Scraping with BeautifuldSoup to csv-CodePudding

This code does not crash when I ran it. The output file flyingmag.csv is populated but not as I want. I want to add div elementor-widget-container” > h3 so that both Airplane manufacturer and airplane model are included in the output. I want really the records to be in a traditional excel row format as well as scrape all aircraft manufacturers and models

import requests, csv
from bs4 import BeautifulSoup
from urllib.request import Request

url = 'https://www.flyingmag.com/2019-buyers-single-engine-piston/'
headers = {'User-Agent': 'Mozilla/5.0 (Windows NT 10.0; Win64; x64) AppleWebKit/537.36 (KHTML, like Gecko) Chrome/88.0.4324.190 Safari/537.36'}

with open('flyingmag.csv', "w", encoding="utf-8-sig") as f:
    writer = csv.writer(f)    
    writer.writerow(['Base_Price','Typically_Equipped_Price','Engine','Horsepower','Propeller','Seats','Length','Height','Wingspan','Wing_Area','Wing_Loading','Power_Loading','Max_Takeoff_Weight','Empty_Weight','Useful_Load','Fuel_Capacity','Max_Operating_Altitude','Max_Rate_of_Climb','Max_Cruise_Speed','Normal_Cruise_Speed','Never_Exceed_Speed','Stall_Speed-Flaps_Up','Stall_Speed-Landing_Configuration','Max_Range','Takeoff_Roll','Takeoff_Distance_Over_50_ft.','Landing_Roll','Landing_Distance_Over_50_ft'])

    while True:
        html = requests.get(url , headers = headers)
        soup = BeautifulSoup(html.text, 'html.parser')
      
        for row in soup.select('table tbody tr'):
            writer.writerow([c.text if c.text else '' for c in row.select('td')])
            print(row)
        else:
            break

CodePudding user response：

You can first work out the number of overarching "sections", or listings as I call them, by locating the h3 headers, which I do with section:has([data-widget_type="heading.default"]) then loop those and extract the manufacturer. Use find_next to move to the actual following sections containing the model and table. All data appears to be present on that single page if you scroll down to bottom.

With respect to headers:

td:not([colspan]) strong

The :not([colspan]) is used to exclude the last Back to Top row of each table for each listing. This is a "merged cell" with a colspan attribute and doesn't contain data you want. You could also have used an nth-child range selector. The first (or left most as you view page) and third table columns are used for the headers, and I access these only for the first listing. I checked that these same headers were present in all tables initially. The space strong is to then select for descendant strong elements, which are present for the 1st and 3rd td children in each row of the tables.
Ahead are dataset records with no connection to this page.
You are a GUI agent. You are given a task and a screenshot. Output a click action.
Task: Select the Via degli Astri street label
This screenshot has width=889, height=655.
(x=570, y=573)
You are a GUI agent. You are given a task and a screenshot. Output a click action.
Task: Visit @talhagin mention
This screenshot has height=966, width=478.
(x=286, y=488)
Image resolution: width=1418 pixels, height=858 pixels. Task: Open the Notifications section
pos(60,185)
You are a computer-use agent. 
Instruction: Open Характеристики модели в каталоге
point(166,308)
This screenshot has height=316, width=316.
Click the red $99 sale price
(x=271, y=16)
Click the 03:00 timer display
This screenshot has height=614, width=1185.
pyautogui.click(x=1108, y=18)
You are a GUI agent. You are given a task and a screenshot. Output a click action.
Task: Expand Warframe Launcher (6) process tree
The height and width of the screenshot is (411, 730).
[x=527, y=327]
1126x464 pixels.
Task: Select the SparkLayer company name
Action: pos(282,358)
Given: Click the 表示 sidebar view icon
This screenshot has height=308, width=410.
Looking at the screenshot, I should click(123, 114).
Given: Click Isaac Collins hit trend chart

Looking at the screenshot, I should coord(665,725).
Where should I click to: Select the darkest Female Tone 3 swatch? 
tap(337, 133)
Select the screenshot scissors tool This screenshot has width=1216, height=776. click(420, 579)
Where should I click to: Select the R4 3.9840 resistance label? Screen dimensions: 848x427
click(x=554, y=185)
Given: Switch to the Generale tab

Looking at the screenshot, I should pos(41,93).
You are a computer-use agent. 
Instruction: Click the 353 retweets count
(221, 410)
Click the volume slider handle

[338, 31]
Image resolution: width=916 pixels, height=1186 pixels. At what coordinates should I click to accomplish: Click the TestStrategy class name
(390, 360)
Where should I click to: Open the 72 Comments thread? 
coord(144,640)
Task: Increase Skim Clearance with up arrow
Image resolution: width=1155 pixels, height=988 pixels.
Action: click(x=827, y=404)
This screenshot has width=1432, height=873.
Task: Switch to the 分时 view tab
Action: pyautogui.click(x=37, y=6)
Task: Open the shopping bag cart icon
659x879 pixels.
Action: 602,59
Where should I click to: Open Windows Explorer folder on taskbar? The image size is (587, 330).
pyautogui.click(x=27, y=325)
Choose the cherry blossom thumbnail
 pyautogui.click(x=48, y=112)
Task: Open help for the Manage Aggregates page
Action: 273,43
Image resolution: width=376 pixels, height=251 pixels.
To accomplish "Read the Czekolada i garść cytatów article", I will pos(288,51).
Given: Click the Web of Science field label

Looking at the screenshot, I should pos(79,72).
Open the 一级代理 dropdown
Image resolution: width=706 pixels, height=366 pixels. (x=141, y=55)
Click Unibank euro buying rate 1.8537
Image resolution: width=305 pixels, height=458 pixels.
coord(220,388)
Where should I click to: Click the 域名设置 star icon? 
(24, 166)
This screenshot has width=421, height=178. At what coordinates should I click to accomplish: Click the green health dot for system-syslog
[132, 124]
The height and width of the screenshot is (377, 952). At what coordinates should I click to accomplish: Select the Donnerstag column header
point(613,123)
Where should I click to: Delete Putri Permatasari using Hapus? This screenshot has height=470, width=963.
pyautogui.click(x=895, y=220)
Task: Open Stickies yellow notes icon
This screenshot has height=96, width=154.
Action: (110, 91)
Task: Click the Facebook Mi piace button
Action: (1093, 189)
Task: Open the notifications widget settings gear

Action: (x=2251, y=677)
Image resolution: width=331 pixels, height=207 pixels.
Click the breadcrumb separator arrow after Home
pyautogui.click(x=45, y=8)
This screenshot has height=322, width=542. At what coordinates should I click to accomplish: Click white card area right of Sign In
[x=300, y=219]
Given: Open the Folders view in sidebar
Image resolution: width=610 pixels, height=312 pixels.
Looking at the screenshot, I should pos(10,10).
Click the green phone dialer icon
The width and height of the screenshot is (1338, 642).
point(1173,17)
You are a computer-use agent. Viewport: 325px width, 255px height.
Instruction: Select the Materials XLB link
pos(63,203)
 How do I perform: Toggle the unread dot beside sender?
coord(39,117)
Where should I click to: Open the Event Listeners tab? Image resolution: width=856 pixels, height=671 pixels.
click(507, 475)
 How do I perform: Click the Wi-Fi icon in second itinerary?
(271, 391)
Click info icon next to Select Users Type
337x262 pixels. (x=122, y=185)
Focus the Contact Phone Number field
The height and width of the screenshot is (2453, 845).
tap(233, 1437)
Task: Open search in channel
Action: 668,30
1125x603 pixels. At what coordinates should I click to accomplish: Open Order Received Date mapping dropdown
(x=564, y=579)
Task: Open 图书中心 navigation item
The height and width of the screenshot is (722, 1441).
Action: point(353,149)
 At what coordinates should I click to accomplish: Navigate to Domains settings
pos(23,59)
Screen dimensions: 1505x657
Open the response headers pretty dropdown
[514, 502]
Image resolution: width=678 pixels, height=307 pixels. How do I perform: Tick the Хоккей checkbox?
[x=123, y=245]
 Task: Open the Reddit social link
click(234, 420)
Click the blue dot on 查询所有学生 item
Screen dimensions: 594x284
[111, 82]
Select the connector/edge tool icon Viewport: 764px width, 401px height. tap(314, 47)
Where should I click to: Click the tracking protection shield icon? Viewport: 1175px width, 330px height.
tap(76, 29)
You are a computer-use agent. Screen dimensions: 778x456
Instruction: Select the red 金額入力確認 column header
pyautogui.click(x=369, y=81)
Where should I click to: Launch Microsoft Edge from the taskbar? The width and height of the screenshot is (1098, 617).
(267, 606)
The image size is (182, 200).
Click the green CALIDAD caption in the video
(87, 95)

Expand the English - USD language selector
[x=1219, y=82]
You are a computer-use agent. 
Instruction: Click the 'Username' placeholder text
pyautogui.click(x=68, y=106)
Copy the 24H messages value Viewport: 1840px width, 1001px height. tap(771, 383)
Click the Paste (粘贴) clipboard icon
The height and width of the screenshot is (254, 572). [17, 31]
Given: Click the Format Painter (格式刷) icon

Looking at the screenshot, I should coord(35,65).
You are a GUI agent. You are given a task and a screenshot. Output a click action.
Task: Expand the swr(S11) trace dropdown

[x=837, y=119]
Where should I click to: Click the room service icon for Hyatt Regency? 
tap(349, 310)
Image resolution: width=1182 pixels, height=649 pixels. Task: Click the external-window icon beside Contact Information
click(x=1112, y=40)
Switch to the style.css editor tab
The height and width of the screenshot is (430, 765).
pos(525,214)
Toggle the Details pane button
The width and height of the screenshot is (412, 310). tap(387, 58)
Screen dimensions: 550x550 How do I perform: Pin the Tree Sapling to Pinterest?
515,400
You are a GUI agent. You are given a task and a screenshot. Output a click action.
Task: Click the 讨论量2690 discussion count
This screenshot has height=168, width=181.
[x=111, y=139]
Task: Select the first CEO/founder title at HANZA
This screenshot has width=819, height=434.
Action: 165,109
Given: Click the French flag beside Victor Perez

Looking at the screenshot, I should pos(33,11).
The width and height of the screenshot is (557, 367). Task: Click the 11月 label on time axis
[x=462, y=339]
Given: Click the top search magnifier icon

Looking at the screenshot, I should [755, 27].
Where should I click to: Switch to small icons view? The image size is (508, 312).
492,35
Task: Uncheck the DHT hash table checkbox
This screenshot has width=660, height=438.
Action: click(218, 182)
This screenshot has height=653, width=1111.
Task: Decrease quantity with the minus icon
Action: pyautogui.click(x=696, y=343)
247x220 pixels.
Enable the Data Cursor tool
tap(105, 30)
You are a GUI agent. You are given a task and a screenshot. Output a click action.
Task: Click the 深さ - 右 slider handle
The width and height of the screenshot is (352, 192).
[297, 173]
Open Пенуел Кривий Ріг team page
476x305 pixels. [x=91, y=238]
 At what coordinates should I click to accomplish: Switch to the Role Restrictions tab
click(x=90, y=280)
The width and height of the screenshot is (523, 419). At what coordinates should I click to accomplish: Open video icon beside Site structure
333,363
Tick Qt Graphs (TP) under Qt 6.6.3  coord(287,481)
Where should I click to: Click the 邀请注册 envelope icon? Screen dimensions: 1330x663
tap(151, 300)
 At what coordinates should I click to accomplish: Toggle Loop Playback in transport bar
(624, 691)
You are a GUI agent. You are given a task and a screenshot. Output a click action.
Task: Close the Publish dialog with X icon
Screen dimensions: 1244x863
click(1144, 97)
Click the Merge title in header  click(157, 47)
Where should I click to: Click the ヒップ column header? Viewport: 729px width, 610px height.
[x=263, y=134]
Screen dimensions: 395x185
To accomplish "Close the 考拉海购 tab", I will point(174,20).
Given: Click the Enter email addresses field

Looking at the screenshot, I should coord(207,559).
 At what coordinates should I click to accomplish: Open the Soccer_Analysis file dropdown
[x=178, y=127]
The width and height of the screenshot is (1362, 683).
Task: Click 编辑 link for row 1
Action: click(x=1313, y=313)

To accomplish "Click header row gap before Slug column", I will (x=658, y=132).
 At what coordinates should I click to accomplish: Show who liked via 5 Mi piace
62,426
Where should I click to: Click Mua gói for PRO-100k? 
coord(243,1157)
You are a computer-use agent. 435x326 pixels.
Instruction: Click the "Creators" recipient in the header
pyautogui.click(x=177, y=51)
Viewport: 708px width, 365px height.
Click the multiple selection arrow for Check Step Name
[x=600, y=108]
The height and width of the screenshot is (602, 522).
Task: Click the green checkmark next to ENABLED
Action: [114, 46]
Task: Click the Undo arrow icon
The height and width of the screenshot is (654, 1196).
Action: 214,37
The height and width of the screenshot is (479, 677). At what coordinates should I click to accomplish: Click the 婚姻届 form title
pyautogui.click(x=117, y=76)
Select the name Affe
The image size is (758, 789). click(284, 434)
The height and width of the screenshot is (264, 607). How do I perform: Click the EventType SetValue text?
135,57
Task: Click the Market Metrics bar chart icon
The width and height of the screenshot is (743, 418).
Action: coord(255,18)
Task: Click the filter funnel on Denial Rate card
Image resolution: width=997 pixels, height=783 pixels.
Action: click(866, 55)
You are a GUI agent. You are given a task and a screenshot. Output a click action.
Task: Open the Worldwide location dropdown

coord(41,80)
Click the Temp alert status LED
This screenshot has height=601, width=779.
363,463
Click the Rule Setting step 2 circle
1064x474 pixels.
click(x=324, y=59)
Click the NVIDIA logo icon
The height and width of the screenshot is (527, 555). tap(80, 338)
With respect to row values in csv after headers:

td:not([colspan]):nth-child(even)

The first part is as per the headers explanation. However, instead of then adding in a descendant combinator with strong type selector, I simply used nth-child(even); This selected for the 2nd and 4th columns as desired as these are the even numbered children.

import requests, csv

r = requests.get('https://www.flyingmag.com/2019-buyers-single-engine-piston')
soup = bs(r.content, 'lxml')
listings = soup.select('section:has([data-widget_type="heading.default"])')

with open('flyingmag.csv', "w", encoding="utf-8-sig", newline='') as f:
    
    writer = csv.writer(f, delimiter = ",", quoting=csv.QUOTE_MINIMAL)    
    
    for num, listing in enumerate(listings):
        
        manufacturer = listing.select_one('[data-widget_type="heading.default"] h2').text
        model = listing.find_next('h3').text
        table = listing.find_next('table')
        
        if num == 0:
            
            row = ['Manufacturer', 'Model']
            row.extend([i.text for i in table.select('td:not([colspan]) strong')])
            writer.writerow(row)
        
        values = [i.text for i in table.select('td:not([colspan]):nth-child(even)')]
        row = [manufacturer, model]
        row.extend(values)
        writer.writerow(row)